Coston has been a mainstay in the UMaine secondary for two-plus seasons. This fall, he is third on the team with 22 tackles, owns three interceptions and has broken up four passes.
He is usually lined up as the free safety and is responsible for directing the defensive backs and making impactful plays.
“I love to get the ball in my hands,” Coston said. “(The Baltimore Ravens’) Ed Reed is my favorite player. If you watch him, he gets a lot of ‘picks’ (interceptions).”
Coston started out playing basketball as a youth and had a coach who made a difference. The late Daniel Trant, a former draft pick of the Boston Celtics, was a bond trader.
Trant died in the attack on the World Trade Center in New York City on Sept. 11, 2001.
On the football field, Coston was mentored by his coach at John Glenn High School, Dave Shanahan.
“Those two were big influences on me, because I didn’t have a father figure growing up,” Coston said. “Those two really showed me the way.”
Coston also was inspired by a young man from his neighborhood, Onyi Momah, who started his football career at UMaine before transferring to Hofstra.
“He kind of guided me through,” Coston said.
UMaine took a chance on signing Coston, who admitted his subpar grades in high school had scared most colleges away.
Once at UMaine, Coston got on track academically. On the field, he redshirted as a freshman in 2007, but cracked the lineup the following year — only to have his season ended by a knee injury in the second game of the year.
He underwent reconstructive surgery to repair a torn anterior cruciate ligament, but wound up starting all 11 games in 2009.
He never got back to 100 percent, especially after a subsequent shoulder injury — one that required offseason surgery prior to the spring of 2010 — slowed him further.
“You never really feel comfortable,” Coston said of overcoming the injuries, especially the knee. “It took me maybe a year and a half, almost two years, to truly feel like I was back at full speed.”
Coston began to more fully demonstrate his abilities last season when he ranked third on the team with 74 tackles and was third in the CAA, averaging 7.4 yards per punt return.
This year, Coston is injury-free.
He has netted a CAA-best 13.7 yards per punt return with one 74-yarder for a touchdown against Bryant.
“He’s playing with a freedom that’s great to see,” Cosgrove said. “He’s got a clean mind, free of the injury. “He’s a great tackler, a great pass defender, a key part of our defense.”

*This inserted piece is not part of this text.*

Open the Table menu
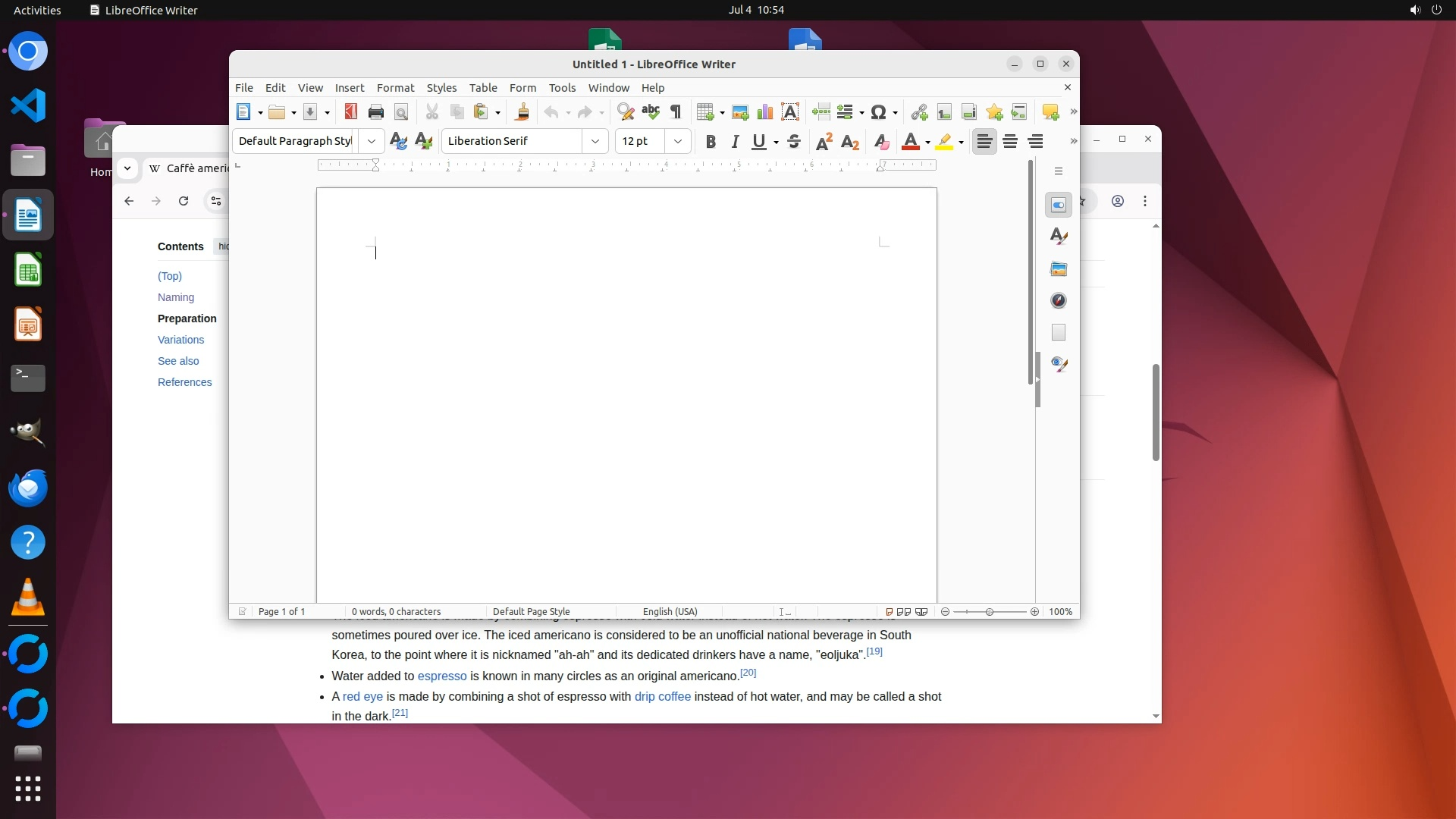 [483, 88]
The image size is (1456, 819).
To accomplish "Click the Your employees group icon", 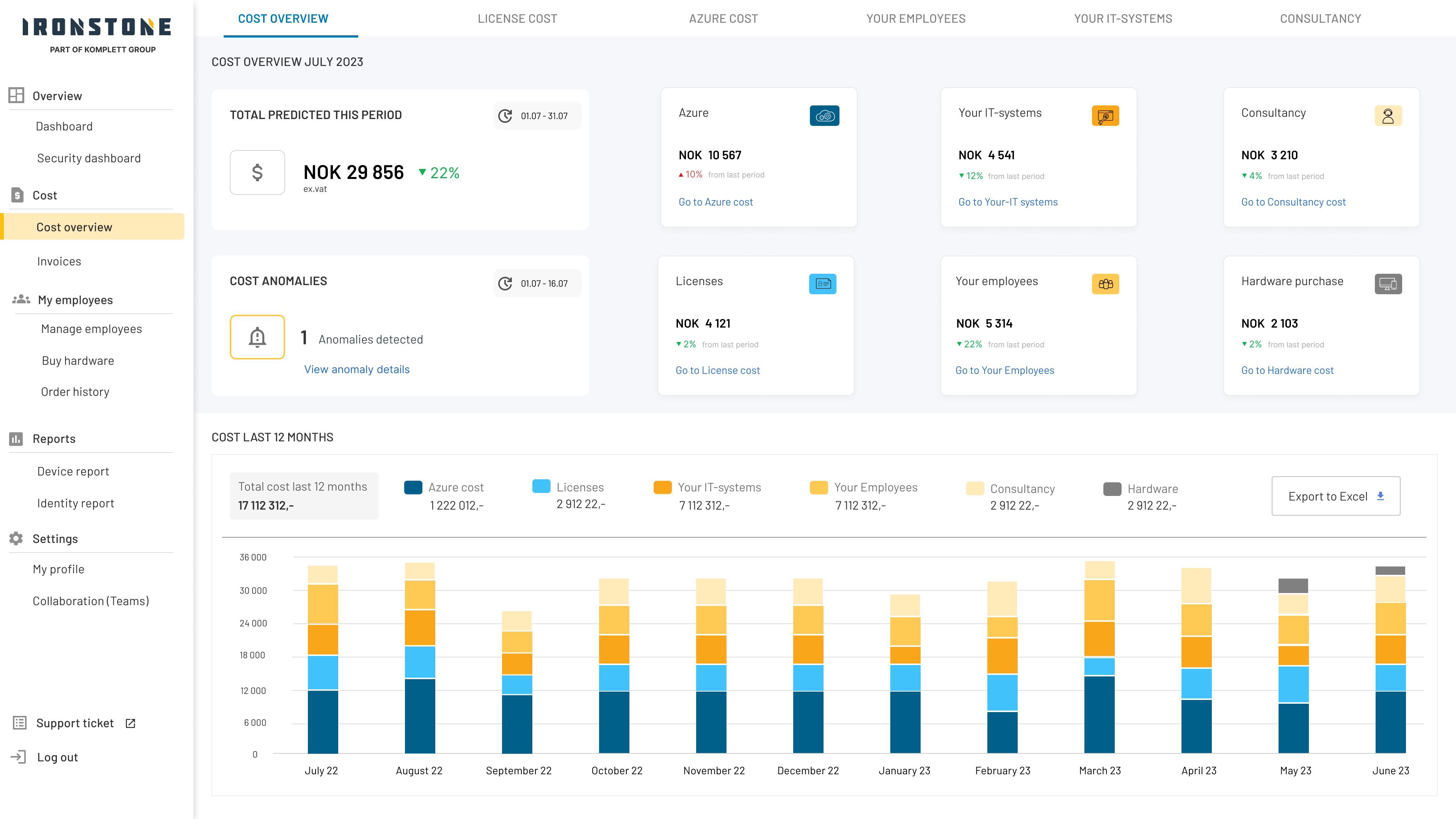I will pyautogui.click(x=1105, y=284).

Coston graduated in May with a degree in child development and family relations with a minor in kinesiology and physical education. Through his studies, he believes he has discovered his calling — once his football career is over.
“I’m going to plan on working with kids and be a high school coach,” Coston said.”I want to really work with kids with autism, kids with disabilities.”
Coston has seen first hand the role athletics and caring adults can play in a young person’s life. He wants to give something back.
“I feel like I can help kids in any way, with any problem,” he said. I just fell in love with it, I guess. You don’t know why, but it’s something you have a knack for and it worked out for me.”